Chef Dani Garcia at Smoked Room delivers what he calls "Fire Omakase" — smokey notes threading through courses of sea cucumber noodles, dashi tomato snow with smoked mackerel, and dry-aged Kinki with seaweed emulsion. The intimate 14-seat semi-circular table faces an open kitchen where fire and grill are central.
Chef Jose Barroso at Tasca (alongside renowned José Avillez, awarded 3 Knives at The Best Chef Awards) brings Portugal to Dubai with signature dishes like the off-menu grilled Carabineiros prawns — "seriously the best prawns you'll ever have."
A practical test when comparing restaurants:
- Is there a tasting menu with a clear narrative?
- Does the kitchen have a signature style, not just luxury ingredients?
- Are diners choosing the restaurant for the cooking, not only the room?
That last question matters.
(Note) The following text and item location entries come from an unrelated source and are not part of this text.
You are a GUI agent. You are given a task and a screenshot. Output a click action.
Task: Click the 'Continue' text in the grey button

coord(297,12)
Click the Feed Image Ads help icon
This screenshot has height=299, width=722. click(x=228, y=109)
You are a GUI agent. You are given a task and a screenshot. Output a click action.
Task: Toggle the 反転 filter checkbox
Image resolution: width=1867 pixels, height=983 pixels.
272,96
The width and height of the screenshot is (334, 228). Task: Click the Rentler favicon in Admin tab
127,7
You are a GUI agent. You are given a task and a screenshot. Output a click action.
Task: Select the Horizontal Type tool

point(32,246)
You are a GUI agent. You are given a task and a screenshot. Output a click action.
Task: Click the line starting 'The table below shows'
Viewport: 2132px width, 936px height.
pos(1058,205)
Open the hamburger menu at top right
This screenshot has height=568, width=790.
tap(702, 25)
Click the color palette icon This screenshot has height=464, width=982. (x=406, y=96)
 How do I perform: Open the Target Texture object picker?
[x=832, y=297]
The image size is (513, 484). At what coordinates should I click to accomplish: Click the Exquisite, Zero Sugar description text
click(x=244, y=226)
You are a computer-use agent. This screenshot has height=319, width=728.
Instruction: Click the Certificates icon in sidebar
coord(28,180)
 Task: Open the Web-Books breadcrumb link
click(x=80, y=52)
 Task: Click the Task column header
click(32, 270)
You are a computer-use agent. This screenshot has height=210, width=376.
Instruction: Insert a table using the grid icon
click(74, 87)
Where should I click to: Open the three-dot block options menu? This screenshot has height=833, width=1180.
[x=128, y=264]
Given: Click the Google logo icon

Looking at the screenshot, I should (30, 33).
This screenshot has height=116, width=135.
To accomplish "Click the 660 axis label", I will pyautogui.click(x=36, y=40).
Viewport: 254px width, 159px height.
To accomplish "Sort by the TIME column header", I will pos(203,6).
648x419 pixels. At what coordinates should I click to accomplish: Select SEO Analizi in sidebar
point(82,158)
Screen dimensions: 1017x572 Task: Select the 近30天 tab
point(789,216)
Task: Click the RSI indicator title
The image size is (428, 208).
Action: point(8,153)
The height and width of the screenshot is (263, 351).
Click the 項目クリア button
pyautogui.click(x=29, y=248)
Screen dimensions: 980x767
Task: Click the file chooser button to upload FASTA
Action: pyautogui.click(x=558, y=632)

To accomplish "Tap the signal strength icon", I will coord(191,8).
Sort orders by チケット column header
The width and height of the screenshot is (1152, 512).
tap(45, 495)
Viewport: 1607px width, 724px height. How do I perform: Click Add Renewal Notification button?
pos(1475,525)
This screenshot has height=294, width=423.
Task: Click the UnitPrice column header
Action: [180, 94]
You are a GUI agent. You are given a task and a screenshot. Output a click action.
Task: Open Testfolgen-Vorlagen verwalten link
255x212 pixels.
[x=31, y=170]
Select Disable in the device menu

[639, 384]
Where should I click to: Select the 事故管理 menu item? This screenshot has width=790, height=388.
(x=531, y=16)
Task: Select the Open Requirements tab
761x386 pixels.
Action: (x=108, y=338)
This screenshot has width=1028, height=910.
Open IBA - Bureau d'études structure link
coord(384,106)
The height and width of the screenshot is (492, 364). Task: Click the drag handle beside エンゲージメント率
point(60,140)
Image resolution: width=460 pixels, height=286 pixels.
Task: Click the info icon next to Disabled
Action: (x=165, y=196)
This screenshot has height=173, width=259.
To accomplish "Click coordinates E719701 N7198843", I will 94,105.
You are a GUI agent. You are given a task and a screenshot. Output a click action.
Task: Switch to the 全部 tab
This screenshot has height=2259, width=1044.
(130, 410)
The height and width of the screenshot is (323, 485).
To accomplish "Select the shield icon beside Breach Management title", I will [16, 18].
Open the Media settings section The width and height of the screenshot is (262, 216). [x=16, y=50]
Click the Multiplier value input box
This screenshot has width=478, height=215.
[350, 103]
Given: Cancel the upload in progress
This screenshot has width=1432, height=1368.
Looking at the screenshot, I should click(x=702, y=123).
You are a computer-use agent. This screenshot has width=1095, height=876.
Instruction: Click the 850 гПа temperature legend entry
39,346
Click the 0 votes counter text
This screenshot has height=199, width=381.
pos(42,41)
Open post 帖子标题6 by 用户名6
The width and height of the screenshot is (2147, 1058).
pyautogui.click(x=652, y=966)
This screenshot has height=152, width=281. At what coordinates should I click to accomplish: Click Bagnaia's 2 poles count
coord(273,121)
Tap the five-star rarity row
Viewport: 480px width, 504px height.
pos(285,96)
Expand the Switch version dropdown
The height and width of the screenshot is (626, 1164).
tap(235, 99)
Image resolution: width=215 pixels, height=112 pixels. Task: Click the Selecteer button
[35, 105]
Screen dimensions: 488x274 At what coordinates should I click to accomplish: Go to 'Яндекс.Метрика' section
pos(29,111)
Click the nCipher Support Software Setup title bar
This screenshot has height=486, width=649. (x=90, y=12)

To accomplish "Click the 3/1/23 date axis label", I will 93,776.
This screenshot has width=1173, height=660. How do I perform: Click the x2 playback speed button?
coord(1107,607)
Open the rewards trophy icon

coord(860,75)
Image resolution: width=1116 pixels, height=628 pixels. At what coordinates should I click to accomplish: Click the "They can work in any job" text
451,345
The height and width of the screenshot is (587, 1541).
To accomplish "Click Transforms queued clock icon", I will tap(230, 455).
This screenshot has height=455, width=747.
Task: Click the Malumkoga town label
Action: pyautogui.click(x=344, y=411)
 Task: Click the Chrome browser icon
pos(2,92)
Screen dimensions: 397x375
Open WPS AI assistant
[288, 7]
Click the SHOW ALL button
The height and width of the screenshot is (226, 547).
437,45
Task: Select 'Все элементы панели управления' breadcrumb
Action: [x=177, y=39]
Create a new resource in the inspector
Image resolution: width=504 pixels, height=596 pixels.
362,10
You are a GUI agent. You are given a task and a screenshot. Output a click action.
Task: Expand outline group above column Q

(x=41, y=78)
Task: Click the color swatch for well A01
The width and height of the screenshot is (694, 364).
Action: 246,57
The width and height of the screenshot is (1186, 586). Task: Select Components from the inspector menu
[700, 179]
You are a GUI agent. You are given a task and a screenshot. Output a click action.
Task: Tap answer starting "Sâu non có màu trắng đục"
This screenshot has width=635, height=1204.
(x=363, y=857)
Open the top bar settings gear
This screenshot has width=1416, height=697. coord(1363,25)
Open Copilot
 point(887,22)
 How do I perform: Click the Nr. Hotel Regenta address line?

Especially in Dubai.
Date night, hotel dining and special-occasion restaurants
For date night or a special occasion, hotel restaurants often make the evening easier. Valet is smoother. Arrival is calmer. The transition from lobby to dining room feels intentional. And if you're dressed for dinner in July, that blast of conditioned air after stepping out of the car feels almost ceremonial.
Top hotel-based Michelin restaurants for special occasions:
- Il Ristorante – Niko Romito (2 stars, One&Only One Za'abeel) — Sleek minimalism with harbor views. The calm Italian atmosphere works for both celebrations and intimate dinners.
- STAY by Yannick Alléno (2 stars, One&Only The Palm) — French grandeur suited to milestone celebrations. Expect 3,500+ AED for two with wine pairing.
- Dinner by Heston Blumenthal (1 star, Atlantis The Royal) — The theatrical concept and attentive service suit curious couples. The Meat Fruit alone becomes a story you tell afterward.
- Ossiano (1 star, Atlantis The Palm) — Dine alongside a dramatic aquarium with creative seafood and vegetarian menus. As one expert describes: "The setting is magnificent with huge windows looking into the aquarium."
- Tasca by Jose Avillez (1 star, Mandarin Oriental Jumeira) — The infinity pool and Arabian Gulf views make this hard to beat for daytime or sunset celebrations.
- Al Muntaha (1 star, Burj Al Arab) — Fine dining with panoramic views from the iconic sail-shaped hotel.